[Work item]
In the news report on the Austin bombing suspect, where did authorities find the suspect?

[Exercise text]
Suspect in Austin bombing attacks blows himself up
ROUND ROCK (AP) — The suspect in a spate of bombing attacks that have killed two people and injured four others this month blew himself up with an explosive device as authorities closed in, the city police said yesterday.
Authorities had zeroed in on the suspect in the last 24 to 36 hours and located him at a hotel on Interstate 35 in the Austin suburb of Round Rock, Austin Police Chief Brian Manley said at a news conference. They were waiting for ballistic vehicles to arrive when his vehicle began to drive away, Manley said. Authorities followed the vehicle, which stopped in a ditch on the side of the road, the police chief said.
When members of the SWAT team approached, the suspect detonated an explosive device inside the vehicle, the police chief said. The blast knocked back one officer, while a second officer fired his weapon, Manley said.
The suspect, who suffered significant injuries from the blast, was killed. Authorities identified him only as a 24-yearold white man.
Authorities said it was too soon to say if the suspect had worked alone. They also said they don’t know his motive.

[Provided records]
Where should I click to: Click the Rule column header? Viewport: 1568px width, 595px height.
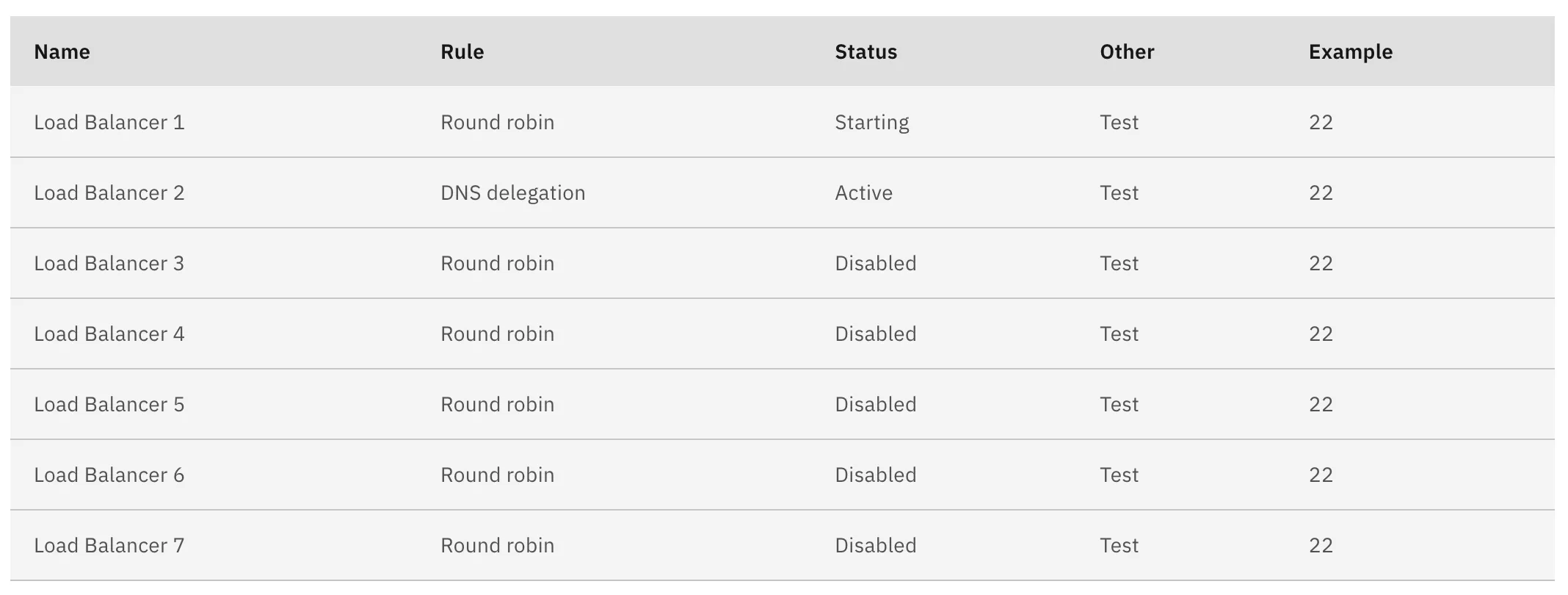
* * *
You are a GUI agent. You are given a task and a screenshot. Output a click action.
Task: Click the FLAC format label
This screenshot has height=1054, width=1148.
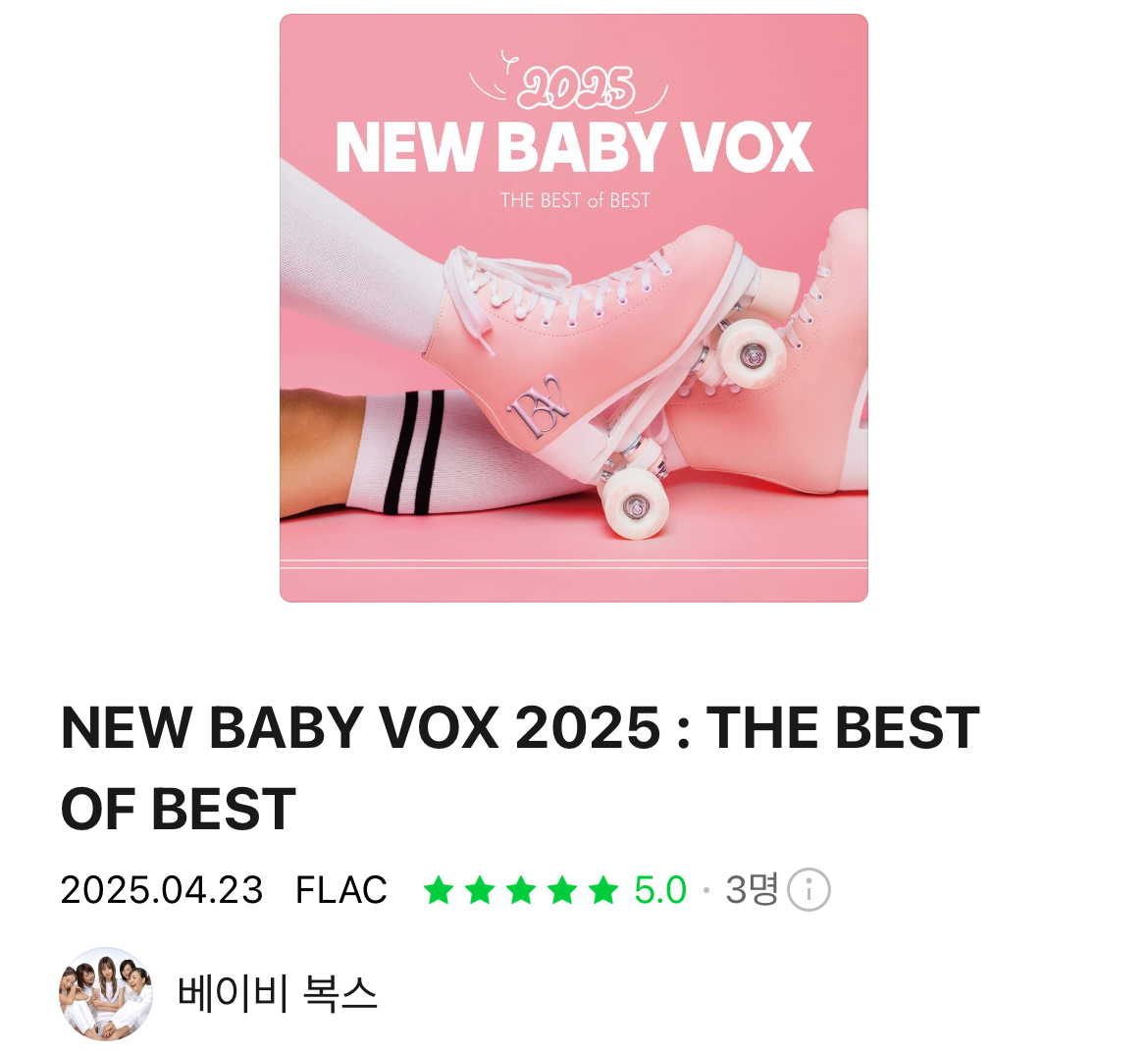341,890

[Task answer]
At a hotel on Interstate 35 in the Austin suburb of Round Rock.